Subsidiärer Schutz bei zwangsweiser Teilnahme an einem völkerrechtswidrigen Angriffskrieg: 

1. Jungen Männern im diensttauglichen Alter droht mit beachtlicher Wahrscheinlichkeit die Einziehung zum Grundwehrdienst und Entsendung in den Ukrainekrieg. Dabei ist zu berücksichtigen, dass sich die Rekrutierungs- und Einziehungsbemühungen und -methoden erheblich verschärft haben. 

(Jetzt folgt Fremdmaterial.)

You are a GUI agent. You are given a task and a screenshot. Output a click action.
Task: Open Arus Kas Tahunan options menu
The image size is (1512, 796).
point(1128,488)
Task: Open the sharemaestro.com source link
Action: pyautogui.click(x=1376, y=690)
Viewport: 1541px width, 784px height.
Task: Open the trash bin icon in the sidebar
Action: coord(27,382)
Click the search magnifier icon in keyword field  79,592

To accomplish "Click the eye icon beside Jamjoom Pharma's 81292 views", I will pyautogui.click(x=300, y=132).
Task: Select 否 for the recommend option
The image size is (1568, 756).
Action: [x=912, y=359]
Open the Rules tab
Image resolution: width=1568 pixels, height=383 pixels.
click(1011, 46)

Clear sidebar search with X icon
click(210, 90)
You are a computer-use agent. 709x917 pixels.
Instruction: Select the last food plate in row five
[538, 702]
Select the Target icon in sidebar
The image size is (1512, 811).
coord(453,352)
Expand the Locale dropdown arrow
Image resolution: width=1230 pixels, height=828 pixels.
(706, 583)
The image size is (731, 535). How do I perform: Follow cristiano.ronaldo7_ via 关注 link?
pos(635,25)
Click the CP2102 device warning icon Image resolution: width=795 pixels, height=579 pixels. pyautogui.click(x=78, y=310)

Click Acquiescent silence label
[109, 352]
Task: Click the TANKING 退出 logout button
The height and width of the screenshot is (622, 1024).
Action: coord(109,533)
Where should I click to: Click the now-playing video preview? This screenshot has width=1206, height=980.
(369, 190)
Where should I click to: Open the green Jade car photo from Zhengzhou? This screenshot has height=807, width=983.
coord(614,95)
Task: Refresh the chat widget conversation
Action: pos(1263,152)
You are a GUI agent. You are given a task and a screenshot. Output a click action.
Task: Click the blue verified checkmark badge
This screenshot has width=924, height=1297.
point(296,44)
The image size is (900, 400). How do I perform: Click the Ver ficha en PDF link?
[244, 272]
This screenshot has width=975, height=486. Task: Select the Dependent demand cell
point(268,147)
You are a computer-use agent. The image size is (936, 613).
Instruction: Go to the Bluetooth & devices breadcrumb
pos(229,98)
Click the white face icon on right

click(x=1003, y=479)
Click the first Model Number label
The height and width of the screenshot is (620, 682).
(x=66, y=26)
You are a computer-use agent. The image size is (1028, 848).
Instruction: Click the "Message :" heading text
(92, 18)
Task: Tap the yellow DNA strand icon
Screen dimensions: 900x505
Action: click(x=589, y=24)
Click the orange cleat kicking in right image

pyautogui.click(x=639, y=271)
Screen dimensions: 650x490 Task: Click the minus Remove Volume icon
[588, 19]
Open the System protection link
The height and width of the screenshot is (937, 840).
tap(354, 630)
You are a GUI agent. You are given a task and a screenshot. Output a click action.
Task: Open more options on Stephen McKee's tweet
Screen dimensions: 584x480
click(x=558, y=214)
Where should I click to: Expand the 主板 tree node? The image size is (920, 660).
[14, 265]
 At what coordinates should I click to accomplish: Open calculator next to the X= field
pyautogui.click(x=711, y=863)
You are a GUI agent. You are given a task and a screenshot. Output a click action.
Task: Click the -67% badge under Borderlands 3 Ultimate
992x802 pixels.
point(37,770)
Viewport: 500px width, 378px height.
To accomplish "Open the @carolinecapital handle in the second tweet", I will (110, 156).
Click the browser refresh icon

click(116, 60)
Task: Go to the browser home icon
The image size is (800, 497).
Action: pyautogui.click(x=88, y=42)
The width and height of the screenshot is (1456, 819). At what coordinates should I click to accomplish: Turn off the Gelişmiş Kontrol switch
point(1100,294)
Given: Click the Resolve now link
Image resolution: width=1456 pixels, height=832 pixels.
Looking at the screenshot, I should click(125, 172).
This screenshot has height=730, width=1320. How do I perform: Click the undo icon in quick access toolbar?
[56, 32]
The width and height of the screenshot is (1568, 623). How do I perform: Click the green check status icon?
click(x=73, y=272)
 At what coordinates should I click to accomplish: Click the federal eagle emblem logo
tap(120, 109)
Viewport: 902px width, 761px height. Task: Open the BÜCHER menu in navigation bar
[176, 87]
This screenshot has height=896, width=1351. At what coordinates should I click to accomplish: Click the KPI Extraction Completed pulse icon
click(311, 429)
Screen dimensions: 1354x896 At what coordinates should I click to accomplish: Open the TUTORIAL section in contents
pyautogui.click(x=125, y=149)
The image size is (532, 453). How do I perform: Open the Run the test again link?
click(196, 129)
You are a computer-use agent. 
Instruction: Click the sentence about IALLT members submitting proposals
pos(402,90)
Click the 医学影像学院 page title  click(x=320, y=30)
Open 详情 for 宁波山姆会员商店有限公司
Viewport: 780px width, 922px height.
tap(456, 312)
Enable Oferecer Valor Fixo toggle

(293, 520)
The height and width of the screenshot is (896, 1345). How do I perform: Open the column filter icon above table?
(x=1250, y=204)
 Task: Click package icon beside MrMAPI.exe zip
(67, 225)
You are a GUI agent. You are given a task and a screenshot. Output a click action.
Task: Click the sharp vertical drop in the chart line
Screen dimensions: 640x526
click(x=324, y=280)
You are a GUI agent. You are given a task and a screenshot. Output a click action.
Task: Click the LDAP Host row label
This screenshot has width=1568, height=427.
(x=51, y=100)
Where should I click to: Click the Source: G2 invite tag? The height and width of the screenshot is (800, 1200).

2. Auch die unfreiwillige Entsendung in den Ukraine-Krieg ist beachtlich wahrscheinlich. Grundsätzlich ist es möglich, Wehrdienstleistende nicht erst nach Abschluss ihres Wehrdienstes nach den vorgesehenen 12 Monaten, sondern bereits nach einer viermonatigen Militärgrundausbildung auch zu Kampfeinsätzen im Ausland zu entsenden. Unausgebildet können Wehrdienstleistende zu Kampfeinsätzen im Inland herangezogen  und damit auch in die völkerrechtswidrig annektierten ukrainischen Gebiete entsandt werden. 

(Leitsätze der Redaktion; das Urteil wurde aufgehoben durch OVG Berlin-Brandenburg, Urteil vom 22.08.2024 – 12 B 18/23 – asyl.net: M32833)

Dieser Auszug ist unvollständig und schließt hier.